Yes, it has the silver tube so 

You've reminded me of another question. Is it 30g of beans or the grinds? Also, any weighing scales recommendations ? Thanks.


----------



## jimbojohn55

Hi dave will send you a PM


----------



## supersoup

I've been a lurker on this forum for quite some time, and I've looked at PID'ing my machine in the past, but always dismissed it as too complicated and potentially fatal for my beloved Classic, but recently I've noticed my brew temperature seems a little off (around 60c water direct from the shower screen, even after 20 mins idle), so I thought I'd finally set about fixing the problem for good. Your sample manual looks very thorough and clear, and the effort you've gone to on this kit has finally convinced me to do it, so please let me know if you're still selling. Thanks!

(I won't be able to PM at this stage as this is my first post)


----------



## MrShades

supersoup said:


> I've been a lurker on this forum for quite some time, and I've looked at PID'ing my machine in the past, but always dismissed it as too complicated and potentially fatal for my beloved Classic, but recently I've noticed my brew temperature seems a little off (around 60c water direct from the shower screen, even after 20 mins idle), so I thought I'd finally set about fixing the problem for good. Your sample manual looks very thorough and clear, and the effort you've gone to on this kit has finally convinced me to do it, so please let me know if you're still selling. Thanks!
> 
> (I won't be able to PM at this stage as this is my first post)


Thanks for your post and interest.

Yes - very much still selling the kits, though check out both versions - 1/16DIN and 1/32DIN - as the smaller 1/32DIN version is proving much more popular these days.

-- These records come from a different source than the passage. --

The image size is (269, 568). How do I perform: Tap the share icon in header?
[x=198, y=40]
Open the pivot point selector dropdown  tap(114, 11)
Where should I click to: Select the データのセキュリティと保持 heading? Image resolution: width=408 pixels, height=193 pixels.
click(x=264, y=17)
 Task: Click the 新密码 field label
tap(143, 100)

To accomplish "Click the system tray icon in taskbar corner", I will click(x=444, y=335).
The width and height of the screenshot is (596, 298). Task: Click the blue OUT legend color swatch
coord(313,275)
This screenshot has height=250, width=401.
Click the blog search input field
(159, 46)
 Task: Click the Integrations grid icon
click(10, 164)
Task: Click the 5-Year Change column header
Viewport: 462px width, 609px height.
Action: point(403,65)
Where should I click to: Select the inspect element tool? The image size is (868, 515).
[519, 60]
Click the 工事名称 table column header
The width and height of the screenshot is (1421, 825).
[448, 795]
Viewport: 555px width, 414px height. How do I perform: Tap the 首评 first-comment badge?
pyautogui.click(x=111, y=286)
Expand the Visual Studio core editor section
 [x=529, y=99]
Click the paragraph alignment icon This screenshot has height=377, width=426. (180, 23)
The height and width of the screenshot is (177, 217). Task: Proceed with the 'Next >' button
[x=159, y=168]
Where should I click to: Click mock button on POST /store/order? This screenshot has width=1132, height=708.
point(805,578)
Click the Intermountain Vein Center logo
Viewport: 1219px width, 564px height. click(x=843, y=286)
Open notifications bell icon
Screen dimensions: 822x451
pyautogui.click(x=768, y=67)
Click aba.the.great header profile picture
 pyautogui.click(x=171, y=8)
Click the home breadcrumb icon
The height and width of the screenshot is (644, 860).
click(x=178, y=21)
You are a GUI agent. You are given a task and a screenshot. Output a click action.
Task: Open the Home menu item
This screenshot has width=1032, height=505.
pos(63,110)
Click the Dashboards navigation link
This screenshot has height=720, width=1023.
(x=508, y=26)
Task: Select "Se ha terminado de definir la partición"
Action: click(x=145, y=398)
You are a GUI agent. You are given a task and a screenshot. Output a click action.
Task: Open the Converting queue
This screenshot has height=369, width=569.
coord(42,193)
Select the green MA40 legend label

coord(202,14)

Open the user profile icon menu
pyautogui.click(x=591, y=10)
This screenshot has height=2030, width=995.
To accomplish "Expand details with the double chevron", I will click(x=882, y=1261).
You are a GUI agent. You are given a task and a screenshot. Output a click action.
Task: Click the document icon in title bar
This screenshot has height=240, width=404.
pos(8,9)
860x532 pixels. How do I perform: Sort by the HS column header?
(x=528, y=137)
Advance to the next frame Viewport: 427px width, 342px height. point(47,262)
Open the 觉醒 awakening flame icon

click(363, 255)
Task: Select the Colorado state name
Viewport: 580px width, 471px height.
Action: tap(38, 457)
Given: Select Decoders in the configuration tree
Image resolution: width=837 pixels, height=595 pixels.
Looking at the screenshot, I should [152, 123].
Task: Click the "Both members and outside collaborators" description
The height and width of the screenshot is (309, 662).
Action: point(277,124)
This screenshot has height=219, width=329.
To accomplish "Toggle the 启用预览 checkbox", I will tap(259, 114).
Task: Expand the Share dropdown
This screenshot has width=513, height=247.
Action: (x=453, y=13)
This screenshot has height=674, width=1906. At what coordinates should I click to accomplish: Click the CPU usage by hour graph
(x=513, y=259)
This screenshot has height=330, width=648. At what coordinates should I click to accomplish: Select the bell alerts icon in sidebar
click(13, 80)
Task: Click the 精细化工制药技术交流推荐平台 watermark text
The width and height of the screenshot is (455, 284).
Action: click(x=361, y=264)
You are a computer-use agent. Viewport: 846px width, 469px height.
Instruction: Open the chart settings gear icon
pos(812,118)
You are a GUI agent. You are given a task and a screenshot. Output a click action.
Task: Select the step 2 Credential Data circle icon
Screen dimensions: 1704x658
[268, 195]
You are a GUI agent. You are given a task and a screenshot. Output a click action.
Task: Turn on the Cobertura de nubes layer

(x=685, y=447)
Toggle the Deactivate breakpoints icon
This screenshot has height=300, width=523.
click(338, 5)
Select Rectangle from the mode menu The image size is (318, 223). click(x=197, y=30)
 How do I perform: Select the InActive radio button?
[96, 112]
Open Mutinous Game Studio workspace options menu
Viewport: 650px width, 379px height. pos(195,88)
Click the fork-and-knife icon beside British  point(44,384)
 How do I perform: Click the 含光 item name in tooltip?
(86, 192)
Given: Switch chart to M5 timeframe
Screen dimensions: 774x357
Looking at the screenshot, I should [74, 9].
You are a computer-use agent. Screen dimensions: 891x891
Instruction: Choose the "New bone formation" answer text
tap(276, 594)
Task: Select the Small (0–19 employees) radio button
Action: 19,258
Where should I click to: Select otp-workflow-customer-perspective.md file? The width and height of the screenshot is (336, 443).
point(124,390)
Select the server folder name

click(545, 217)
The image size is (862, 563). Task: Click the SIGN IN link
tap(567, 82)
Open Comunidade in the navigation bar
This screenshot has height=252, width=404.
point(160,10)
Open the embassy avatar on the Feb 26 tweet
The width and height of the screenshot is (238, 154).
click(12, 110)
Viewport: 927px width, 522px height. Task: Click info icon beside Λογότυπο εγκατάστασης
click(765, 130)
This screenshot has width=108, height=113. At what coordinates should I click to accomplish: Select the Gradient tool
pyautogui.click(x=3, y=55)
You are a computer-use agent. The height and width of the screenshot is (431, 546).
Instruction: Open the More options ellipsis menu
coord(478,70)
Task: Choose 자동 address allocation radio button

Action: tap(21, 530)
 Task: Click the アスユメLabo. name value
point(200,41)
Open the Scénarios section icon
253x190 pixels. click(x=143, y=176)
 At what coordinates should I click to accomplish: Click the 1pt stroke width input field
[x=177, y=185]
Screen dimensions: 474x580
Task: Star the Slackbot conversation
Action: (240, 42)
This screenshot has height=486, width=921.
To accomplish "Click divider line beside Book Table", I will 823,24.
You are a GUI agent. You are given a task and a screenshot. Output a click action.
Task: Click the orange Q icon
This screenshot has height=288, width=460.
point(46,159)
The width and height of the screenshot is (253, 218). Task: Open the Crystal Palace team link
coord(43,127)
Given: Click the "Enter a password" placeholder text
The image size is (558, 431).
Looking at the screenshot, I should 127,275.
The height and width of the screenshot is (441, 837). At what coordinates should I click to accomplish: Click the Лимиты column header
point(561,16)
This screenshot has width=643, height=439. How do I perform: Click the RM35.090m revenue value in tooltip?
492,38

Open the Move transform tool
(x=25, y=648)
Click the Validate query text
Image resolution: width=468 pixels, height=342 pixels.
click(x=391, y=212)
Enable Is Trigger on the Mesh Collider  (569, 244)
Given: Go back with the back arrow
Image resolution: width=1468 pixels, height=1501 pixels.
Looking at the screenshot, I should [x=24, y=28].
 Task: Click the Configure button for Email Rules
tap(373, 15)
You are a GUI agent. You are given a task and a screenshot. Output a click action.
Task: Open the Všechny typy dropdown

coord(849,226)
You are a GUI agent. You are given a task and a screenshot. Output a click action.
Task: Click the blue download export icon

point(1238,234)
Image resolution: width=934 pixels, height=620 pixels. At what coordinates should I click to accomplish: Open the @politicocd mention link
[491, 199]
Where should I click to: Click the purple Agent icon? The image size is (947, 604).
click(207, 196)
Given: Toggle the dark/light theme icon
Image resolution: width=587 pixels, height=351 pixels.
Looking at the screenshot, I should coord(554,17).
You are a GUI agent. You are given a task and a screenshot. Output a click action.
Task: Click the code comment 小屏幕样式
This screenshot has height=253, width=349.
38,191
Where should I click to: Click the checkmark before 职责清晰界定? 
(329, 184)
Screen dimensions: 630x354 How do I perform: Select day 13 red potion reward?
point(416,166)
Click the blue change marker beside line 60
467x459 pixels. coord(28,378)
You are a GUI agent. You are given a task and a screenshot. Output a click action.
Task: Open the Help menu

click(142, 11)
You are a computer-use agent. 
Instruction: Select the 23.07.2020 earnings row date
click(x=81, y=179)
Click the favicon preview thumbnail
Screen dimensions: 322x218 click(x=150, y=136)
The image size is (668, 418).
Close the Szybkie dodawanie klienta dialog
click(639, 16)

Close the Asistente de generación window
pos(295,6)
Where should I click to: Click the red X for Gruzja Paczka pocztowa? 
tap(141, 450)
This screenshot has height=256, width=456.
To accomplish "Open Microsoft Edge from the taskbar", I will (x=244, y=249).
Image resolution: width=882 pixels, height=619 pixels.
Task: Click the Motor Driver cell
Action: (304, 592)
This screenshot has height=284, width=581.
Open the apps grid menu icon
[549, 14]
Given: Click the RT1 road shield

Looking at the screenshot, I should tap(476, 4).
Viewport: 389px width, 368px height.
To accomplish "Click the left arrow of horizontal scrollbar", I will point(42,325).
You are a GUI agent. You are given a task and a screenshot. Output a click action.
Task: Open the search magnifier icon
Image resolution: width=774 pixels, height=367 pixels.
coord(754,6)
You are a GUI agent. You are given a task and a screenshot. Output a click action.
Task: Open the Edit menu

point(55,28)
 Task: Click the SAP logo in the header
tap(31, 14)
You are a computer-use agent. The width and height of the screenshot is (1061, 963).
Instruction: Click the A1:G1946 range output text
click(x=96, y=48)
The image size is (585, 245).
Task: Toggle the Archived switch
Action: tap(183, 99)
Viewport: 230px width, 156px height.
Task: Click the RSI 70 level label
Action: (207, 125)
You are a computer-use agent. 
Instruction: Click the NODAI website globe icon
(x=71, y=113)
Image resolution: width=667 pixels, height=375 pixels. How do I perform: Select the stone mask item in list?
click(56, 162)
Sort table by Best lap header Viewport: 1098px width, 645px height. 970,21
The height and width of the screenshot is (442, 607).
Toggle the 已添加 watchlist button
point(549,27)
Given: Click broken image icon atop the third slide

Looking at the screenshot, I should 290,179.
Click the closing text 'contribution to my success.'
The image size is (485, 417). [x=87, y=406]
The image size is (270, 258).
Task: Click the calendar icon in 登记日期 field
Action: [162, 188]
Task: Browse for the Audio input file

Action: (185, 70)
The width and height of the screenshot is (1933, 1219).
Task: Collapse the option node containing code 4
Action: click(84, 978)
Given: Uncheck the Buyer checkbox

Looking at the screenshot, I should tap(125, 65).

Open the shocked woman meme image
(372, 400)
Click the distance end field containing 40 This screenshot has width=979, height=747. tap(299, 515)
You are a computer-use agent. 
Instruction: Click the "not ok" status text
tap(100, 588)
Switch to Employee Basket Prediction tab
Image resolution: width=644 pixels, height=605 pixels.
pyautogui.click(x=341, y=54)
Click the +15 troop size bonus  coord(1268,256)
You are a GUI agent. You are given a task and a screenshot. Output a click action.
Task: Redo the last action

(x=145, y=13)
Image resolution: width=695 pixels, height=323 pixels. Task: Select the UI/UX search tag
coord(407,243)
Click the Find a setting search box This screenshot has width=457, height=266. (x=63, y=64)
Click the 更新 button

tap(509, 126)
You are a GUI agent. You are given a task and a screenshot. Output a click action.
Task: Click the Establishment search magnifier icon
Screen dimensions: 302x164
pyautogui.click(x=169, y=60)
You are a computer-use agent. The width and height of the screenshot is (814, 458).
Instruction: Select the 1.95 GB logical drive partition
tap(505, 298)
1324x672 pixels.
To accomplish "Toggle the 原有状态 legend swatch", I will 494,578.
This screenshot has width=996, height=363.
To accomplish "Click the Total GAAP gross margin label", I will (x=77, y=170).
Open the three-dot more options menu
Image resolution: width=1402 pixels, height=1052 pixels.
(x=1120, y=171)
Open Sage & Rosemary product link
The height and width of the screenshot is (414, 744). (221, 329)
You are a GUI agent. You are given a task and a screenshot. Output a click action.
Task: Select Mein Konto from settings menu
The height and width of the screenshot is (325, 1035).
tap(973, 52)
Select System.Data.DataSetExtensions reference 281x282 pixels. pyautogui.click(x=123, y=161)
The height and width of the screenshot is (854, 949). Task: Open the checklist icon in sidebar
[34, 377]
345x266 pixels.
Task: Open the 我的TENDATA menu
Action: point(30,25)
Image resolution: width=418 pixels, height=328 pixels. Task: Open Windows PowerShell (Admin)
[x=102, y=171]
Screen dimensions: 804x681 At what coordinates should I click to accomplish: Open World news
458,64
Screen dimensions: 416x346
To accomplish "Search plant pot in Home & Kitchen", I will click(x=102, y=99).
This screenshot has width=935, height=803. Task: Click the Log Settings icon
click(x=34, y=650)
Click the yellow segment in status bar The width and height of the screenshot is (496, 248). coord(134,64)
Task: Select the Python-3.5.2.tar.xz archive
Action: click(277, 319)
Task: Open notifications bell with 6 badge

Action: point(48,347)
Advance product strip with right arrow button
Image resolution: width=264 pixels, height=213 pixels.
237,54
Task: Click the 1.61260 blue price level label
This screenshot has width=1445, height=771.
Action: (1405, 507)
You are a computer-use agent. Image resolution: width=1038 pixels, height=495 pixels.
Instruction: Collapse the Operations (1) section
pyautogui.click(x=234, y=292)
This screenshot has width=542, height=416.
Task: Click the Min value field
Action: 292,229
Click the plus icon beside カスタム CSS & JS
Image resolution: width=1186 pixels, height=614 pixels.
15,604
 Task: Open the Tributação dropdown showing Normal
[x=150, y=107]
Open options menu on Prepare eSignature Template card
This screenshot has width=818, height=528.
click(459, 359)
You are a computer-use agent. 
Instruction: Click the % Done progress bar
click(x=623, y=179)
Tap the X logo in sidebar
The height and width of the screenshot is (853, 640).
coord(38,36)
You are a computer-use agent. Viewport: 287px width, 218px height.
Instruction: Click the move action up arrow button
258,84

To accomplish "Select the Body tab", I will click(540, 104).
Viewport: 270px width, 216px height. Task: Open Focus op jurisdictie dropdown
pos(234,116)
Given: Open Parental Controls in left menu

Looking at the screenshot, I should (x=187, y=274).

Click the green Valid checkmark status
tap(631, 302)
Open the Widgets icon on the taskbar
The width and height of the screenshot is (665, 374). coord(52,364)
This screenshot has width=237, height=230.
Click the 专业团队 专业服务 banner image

They're available on here to anyone that can PM me - as I don't want to publish my contact details on a public forum and I'd like to keep these prices for proper forum members.

Hence when you've got to the point of being able to PM me - either via Tapatalk ( ;-) ) or directly on here - then I'll happily let you know how to purchase one ASAP

Thanks!


----------



## supersoup

Excellent, sounds great! I'll do that as soon as possible.

My only concern at this stage is space, as it's a little tight at the moment. My grinder sits to the left and the Classic is close to the wall behind, so ideally the Rex controller would need to fit at the front on the underside of the machine, between the Silvia wand and group head, or perhaps mounted at the top right. Is that plausible? Can the second box (SSR?) fit inside the case or will that need to be mounted at the back of the machine?

Apologies for the barrage of questions! Thanks!

Edit: Duh... I'm always taking the water tank out, so I'm not sure why I didn't realise the obvious problem there!


----------



## MrShades

If I were in your situation, then I'd contemplate actually mounting the PID controller flat, vertically on the rear of the Classic - as once you've set and done your initial fiddling you don't really need to touch it or use it. Install it in "Stealth mode" ;-) It'll take up about as much additional rear space as the mains lead does at the back -so you should have space. Alternatively mount it vertically rathern than horizontally on the side. I'm certain that it won't fit between group head and steam wand!

Everything else (ie the two SSRs) are all mounted internally inside the Classic, so no problem there.


----------



## supersoup

Sounds good! I'll make some space if I have to, as "Stealth mode" definitely appeals







I'll PM you soon!


----------



## johnjcamilleri

I bought this kit recently and I'm in the process of installing it. Just a side-question, why are the SSR's so huge? I don't know much about electronics but from what I could gather their behaviour is pretty simple. I found it strange that they should be almost as large as the PID controller itself! Does someone care to enlighten me? Thanks!


----------



## supersoup

All fitted and working beautifully! I can't compliment MrShades enough for taking the time to put together this kit. The manual, the parts, the overall service was fantastic. Clearly the result of testing and fine-tuning. Very straightforward, and very thorough. He was always available to answer my questions, and sent the PDF manual as soon as payment was made, so I had chance to read through the whole 'operation' before the kit arrived.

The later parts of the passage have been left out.